Revista Nacional de Agricultura
Edición 1065 – Diciembre 2025

En 2024, 673 millones de personas en el mundo siguen pasando hambre, una leve reducción frente al 8,7 % de 2022, pero que mantiene la alerta. Según la FAO, “la mejora es desigual: se observa principalmente en Asia, por India, y en Sudamérica, especialmente en Brasil, que logró salir del hambre y la pobreza”.
Máximo Torero, economista jefe de la FAO, aseguró durante su intervención en el Congreso Nacional Agropecuario que actualmente 2.300 millones de personas no tienen acceso regular a una alimentación adecuada y 2.600 millones carecen de dietas saludables, lo que afecta directamente la desnutrición.

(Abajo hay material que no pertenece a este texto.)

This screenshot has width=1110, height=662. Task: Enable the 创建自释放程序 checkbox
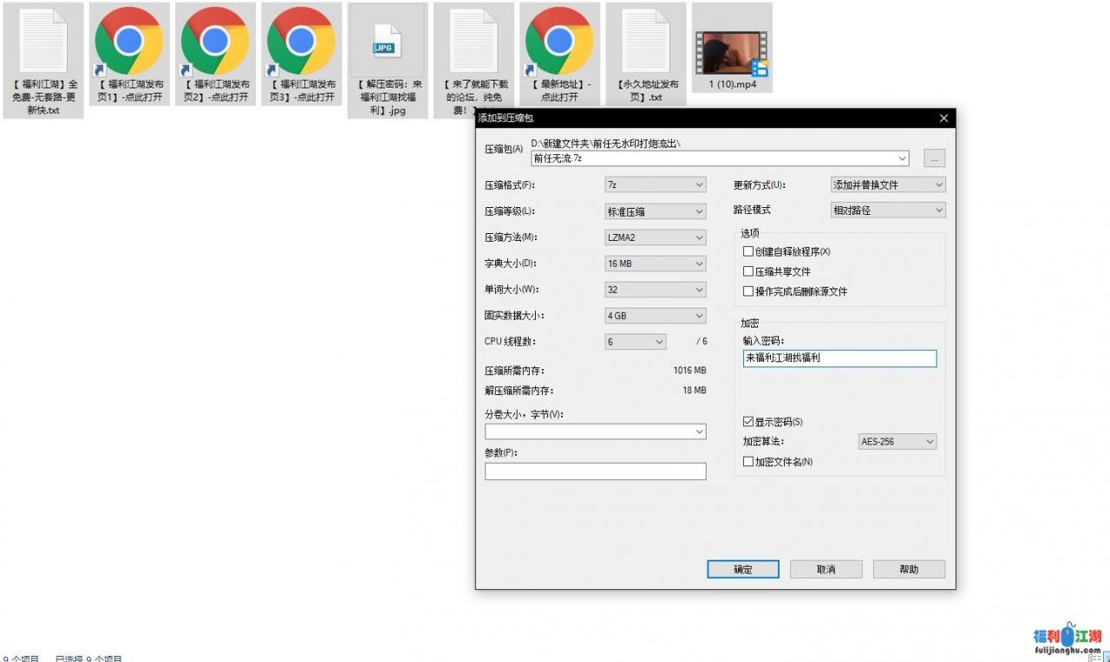(x=748, y=250)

Torero advirtió que “los indicadores nacionales más estructurales, como peso por talla o diabetes, no se están logrando y las desigualdades han seguido incrementándose, exacerbadas durante el periodo de COVID-19”.
Inflación alimentaria aumenta desigualdades
La inflación de los alimentos ha sido un factor crítico. Según Torero, “la inflación alimentaria mundial pasó a ser de 13,6 %, más alta que la inflación general, y en los países más pobres llegó a ser del 30 % en 2023”. Esto impacta con mayor fuerza a los hogares más vulnerables, que destinan la mayor parte de su presupuesto a alimentos.
En Latinoamérica y el Caribe, el 5,1 % de la población está en hambre (34 millones de personas), 170 millones carecen de acceso regular a alimentación adecuada y 182 millones no pueden pagar una dieta saludable. “Es una gran contradicción en una región que es gran exportadora de alimentos en el mundo”, afirmó Torero.
Además, según la FAO, entre el 46 % y el 80 % de los votantes en todo el mundo consideran que el precio de los alimentos influye en su decisión electoral. En países importadores de cereales, como Colombia, el aumento de precios se combina con la devaluación del tipo de cambio y el alza en los insumos, elevando aún más el costo de la importación.
Los incrementos incluyen no solo el precio de los commodities, sino también energía, fertilizantes y otros insumos, y han llevado a que la inflación alimentaria supere en muchos casos la inflación general. Este fenómeno genera desigualdad, afectando especialmente a mujeres y niños menores de cinco años.
“Un 10 % de incremento en los precios de alimentos lleva, en promedio, a un 3,5 % de incremento en la inseguridad alimentaria grave y moderada en el mundo… y un 5,5 % en la prevalencia de desnutrición grave entre niños menores de cinco años”, afirmó.
Innovación y adaptación: el futuro de la producción de alimentos
Torero destacó que “las economías emergentes impulsan el crecimiento del consumo de productos básicos agrícolas” debido al aumento de población, ingresos y urbanización. A medida que crecen los ingresos, se proyecta que el consumo de productos ganaderos y pesqueros aumente en los países de ingresos medios altos.
Frente a riesgos como COVID-19, la guerra en Ucrania y fenómenos climáticos, el economista sostuvo que “tenemos que generar una reforma en los sistemas agroalimentarios para que estén preparados a operar en escenarios distintos. Ya no podemos pensar en un sistema agroalimentario estático”.
La biodiversidad y la ciencia son clave para la preparación productiva. “¿Para qué tengo bancos genéticos de productos agrícolas? Es porque eso me da biodiversidad… son los que me van a ayudar a buscar variedades que me harán resilientes a temperaturas extremas, pestes y enfermedades que evolucionan”. También destacó la necesidad de reducir pérdidas y desperdicios, tanto al por mayor como al por menor.
Garantizar la seguridad alimentaria global no depende únicamente de la producción de alimentos, sino de un enfoque integral que combine productividad, resiliencia, sostenibilidad y acceso a dietas saludables. Según Máximo Torero, estas acciones son esenciales para que los sistemas agroalimentarios puedan resistir futuras crisis, adaptarse a fenómenos climáticos, conflictos o pandemias, y responder a la creciente demanda mundial de alimentos, protegiendo al mismo tiempo a los más vulnerables.